LOL I can relate to the indecision! One thing -- the M-edge prodigy appears to have 2 corner loops on the outside edge that will do the same thing as the velcro you're using. I do like that feature. And I like that the M-edge has a closure. And color choices. My favorite look is the Oberon but I too am torn b/w saving money and having variety. Not sure which I will truly like the best until I try them!


----------



## jeremy81 (Feb 27, 2009)

I purchased the Amazon case. It looks great and I love the hinge system but it initially had a strong chemical odor to it.  I seriously doubt it's real leather.  The leather doesn't seem like it will hold up very well under regular use.  I will probably upgrade to a better case in the future.


----------



## kevin63 (Feb 10, 2009)

jeremy81 said:


> I purchased the Amazon case. It looks great and I love the hinge system but it initially had a strong chemical odor to it. I seriously doubt it's real leather. The leather doesn't seem like it will hold up very well under regular use. I will probably upgrade to a better case in the future.


mine had the odor at first, but it went away quickly. They must of had it packed up for quite a while. The leather isn't as thick and "cushy" as most organizers or planners I've had, but I really like the hinge system. I hope the leather holds up, I really like the cover. it folds back and is comfortable to hold.


----------



## Kindle Convert (Nov 8, 2008)

I was pleasantly surprised with the Amazon case, to be honest!  I like how the K2 locks in and I did not want my K2 to be be nekkid for any length of time so ordered it when I order my K2.  I previously had a Medge/Red and the only thing I really miss is having a pocket in the front.
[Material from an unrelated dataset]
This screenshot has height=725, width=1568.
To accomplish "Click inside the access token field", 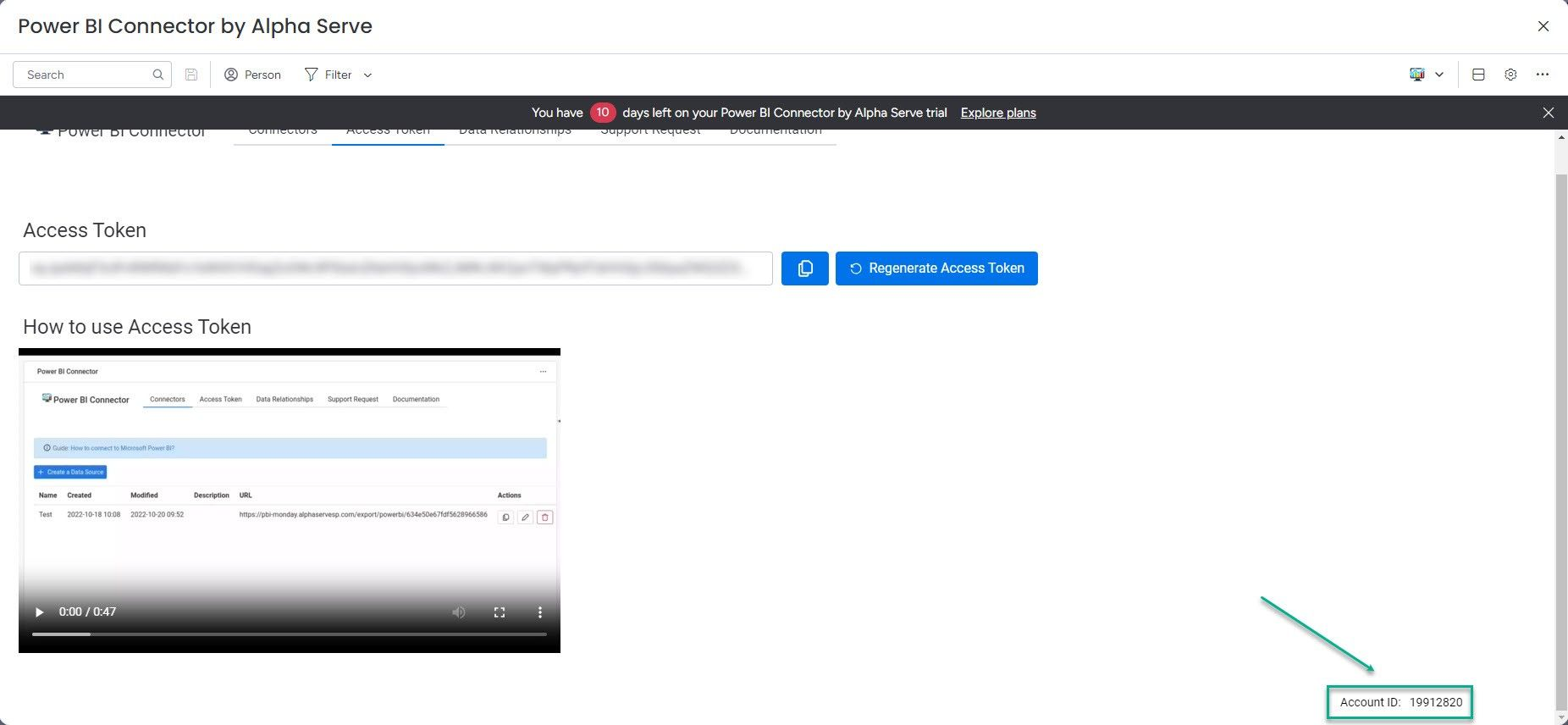I will [395, 268].
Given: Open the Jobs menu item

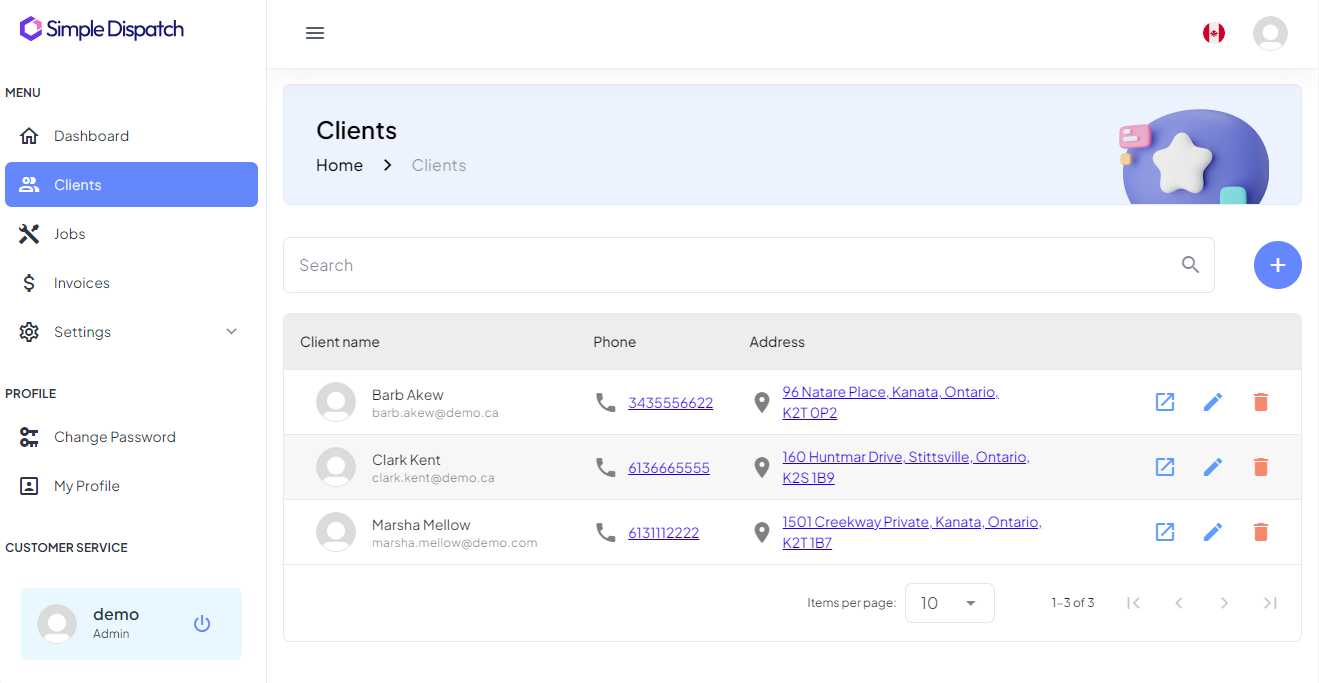Looking at the screenshot, I should coord(70,234).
It folds back nicely for one handed reading and stays closed in my purse.  Eventually, I'm sure I will order something more "spiffy" for Scout but for now, I'm pretty happy with the Amazon case.


----------



## auntmarge (Dec 4, 2008)

Love it!  It's like putting a read hardback cover on the Kindle.  Not fancy, but sleek, fits K perfectly. and when it's closed it's like carrying around a small, real book.  The cover folds back behind the K and then it disappears almost completely.  I was skeptical after the K1 cover, but it was definitely worth $30.


----------



## trixiedog (Feb 13, 2009)

I ordered an Amazon cover just because I was nervous using my Kindle without anything!  I have played with it, but not really done any reading because I don't want anything to happen to it.  I have ordered an Oberon cover and I am suppose to receive the Amazon cover today.  So I will use the Amazon cover until my Oberon gets here.    Based on the reviews it has pros and cons, but it is better than nothing at all.


----------



## Leslie (Apr 7, 2008)

Yorkie Lady said:


> I ordered an Amazon cover just because I was nervous using my Kindle without anything! I have played with it, but not really done any reading because I don't want anything to happen to it. I have ordered an Oberon cover and I am suppose to receive the Amazon cover today. So I will use the Amazon cover until my Oberon gets here. Based on the reviews it has pros and cons, but it is better than nothing at all.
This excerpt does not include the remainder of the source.